An humble attempt dwelling into the karmic cycle of man and the way out of it. I call it - A saffronist's song.

Man is born a slave,
led by the deeds of his past engrave.
He leads a hapless life chasing a personal goal,
blissfully ignorant of what lies ahead, a bottomless hole.
He makes his mark from the infant stage,
from whereon begins his life in a cage.
He demands everything in this material world,
unheard of the adage: Everything that glitters is not gold!
He then passes on to the juvenile stage,
where fun and frolic alone engage his mind.
The world is but a playground to him,
where everything is served, topped with cream.
Time drags him on to the adolescent plane,
suddenly the world to him, appears insane.
Here the seeds of confusion are sown,
unravelling the mysteries of the unknown.
Mature does he eventually become,
as adulthood forces him to succumb.
Unchangeable are the rules of nature,
which man deluded, tries to alter.
Old age enlightens his mind like a sage,
the history of man concludes with this page.
His own body becomes a burden to him,
as he seeks support from his kith and kin.
Death beckons, as life grinds by,
inevitable despite any prayer or cry.
Freed is the soul from the body that binds,
infinite in nature, unbound by any clamps.
The soul is but omnipotent and pure,
covered by a veil of the mind, so impure.
He, who has sunk deep in the sea of desire,
can never free the soul of this dark attire.
Give up, give up O' man of lust, greed and gold,
sacrifice the puny self identity you have mould.

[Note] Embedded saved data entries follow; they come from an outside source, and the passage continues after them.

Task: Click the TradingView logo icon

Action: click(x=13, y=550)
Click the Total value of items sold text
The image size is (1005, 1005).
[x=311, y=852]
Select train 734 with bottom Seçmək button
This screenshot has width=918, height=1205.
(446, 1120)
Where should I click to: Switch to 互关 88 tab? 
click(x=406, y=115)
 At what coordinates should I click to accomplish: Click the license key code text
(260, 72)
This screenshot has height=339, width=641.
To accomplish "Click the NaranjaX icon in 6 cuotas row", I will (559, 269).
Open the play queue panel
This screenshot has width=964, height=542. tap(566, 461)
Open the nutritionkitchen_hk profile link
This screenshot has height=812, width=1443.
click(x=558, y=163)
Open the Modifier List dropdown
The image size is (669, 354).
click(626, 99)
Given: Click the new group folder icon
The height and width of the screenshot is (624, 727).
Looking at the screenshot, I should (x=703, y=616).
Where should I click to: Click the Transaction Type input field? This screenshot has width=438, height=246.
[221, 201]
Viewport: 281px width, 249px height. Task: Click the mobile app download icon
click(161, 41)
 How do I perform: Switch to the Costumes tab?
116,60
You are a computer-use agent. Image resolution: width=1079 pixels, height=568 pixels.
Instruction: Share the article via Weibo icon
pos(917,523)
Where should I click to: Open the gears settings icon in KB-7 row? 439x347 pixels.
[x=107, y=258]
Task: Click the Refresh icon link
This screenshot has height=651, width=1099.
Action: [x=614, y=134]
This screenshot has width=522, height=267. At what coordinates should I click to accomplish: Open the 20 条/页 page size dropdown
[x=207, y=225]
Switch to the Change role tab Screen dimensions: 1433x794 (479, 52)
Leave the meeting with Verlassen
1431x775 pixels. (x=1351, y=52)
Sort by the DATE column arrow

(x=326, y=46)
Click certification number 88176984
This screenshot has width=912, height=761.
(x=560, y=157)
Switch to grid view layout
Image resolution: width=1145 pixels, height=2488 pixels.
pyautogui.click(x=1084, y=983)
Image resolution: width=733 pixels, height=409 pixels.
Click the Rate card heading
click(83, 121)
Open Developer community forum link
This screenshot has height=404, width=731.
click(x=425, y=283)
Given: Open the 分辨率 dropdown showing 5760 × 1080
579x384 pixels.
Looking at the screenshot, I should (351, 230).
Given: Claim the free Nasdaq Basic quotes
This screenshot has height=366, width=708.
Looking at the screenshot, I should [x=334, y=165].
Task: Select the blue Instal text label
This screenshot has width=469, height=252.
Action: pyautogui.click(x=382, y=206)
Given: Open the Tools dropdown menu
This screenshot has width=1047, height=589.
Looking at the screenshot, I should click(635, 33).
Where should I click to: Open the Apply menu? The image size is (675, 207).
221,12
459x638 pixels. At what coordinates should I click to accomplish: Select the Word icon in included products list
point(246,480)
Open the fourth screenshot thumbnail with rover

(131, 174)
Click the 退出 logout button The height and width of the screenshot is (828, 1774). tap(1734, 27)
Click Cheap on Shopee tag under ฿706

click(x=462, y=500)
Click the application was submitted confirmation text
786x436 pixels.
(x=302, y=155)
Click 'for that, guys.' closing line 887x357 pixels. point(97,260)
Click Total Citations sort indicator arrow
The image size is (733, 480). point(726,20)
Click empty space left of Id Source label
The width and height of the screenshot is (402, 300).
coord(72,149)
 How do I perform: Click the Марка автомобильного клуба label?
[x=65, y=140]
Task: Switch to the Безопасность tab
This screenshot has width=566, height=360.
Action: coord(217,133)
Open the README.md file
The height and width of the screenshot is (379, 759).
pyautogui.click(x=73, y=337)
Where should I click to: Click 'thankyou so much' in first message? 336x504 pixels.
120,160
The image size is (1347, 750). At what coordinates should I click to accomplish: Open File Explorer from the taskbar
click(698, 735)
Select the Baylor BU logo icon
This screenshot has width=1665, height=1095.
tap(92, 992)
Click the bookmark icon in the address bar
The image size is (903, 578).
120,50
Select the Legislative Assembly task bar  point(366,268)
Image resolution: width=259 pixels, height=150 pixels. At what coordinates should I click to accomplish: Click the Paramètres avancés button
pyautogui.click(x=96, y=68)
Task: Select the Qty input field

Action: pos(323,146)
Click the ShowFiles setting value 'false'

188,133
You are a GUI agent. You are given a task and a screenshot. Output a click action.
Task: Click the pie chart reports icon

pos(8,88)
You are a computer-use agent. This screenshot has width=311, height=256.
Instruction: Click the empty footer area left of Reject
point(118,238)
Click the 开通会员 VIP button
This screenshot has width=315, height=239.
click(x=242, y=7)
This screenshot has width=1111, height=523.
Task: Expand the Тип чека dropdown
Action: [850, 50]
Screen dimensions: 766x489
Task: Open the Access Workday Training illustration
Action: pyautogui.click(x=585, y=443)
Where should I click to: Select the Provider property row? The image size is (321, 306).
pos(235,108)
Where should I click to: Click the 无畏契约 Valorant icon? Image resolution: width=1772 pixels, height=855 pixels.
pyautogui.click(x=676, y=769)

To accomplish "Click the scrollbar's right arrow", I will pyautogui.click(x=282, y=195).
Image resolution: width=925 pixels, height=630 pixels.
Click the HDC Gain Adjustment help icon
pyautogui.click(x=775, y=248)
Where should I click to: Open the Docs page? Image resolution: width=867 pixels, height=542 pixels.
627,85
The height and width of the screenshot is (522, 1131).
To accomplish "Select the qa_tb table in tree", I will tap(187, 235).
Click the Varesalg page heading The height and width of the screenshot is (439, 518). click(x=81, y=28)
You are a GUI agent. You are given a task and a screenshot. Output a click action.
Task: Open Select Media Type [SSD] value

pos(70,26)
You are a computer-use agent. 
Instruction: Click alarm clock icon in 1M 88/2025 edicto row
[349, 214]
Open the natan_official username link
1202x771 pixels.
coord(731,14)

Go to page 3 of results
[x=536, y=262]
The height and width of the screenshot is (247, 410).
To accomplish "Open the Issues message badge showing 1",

Realise that you and me and him are but one,
that the soul is one and differences none.
Happiness and sorrow are like ebb and tide,
one follows the other, that one must confide.
Free yourself from the bondage of these chains,
to realise thy true nature, devoid of pains.
Work, work O' man to uplift mankind,
selfless you must be, service in your mind.
Do not be idle, enact your role,
show every man, he's made of the infinite Soul.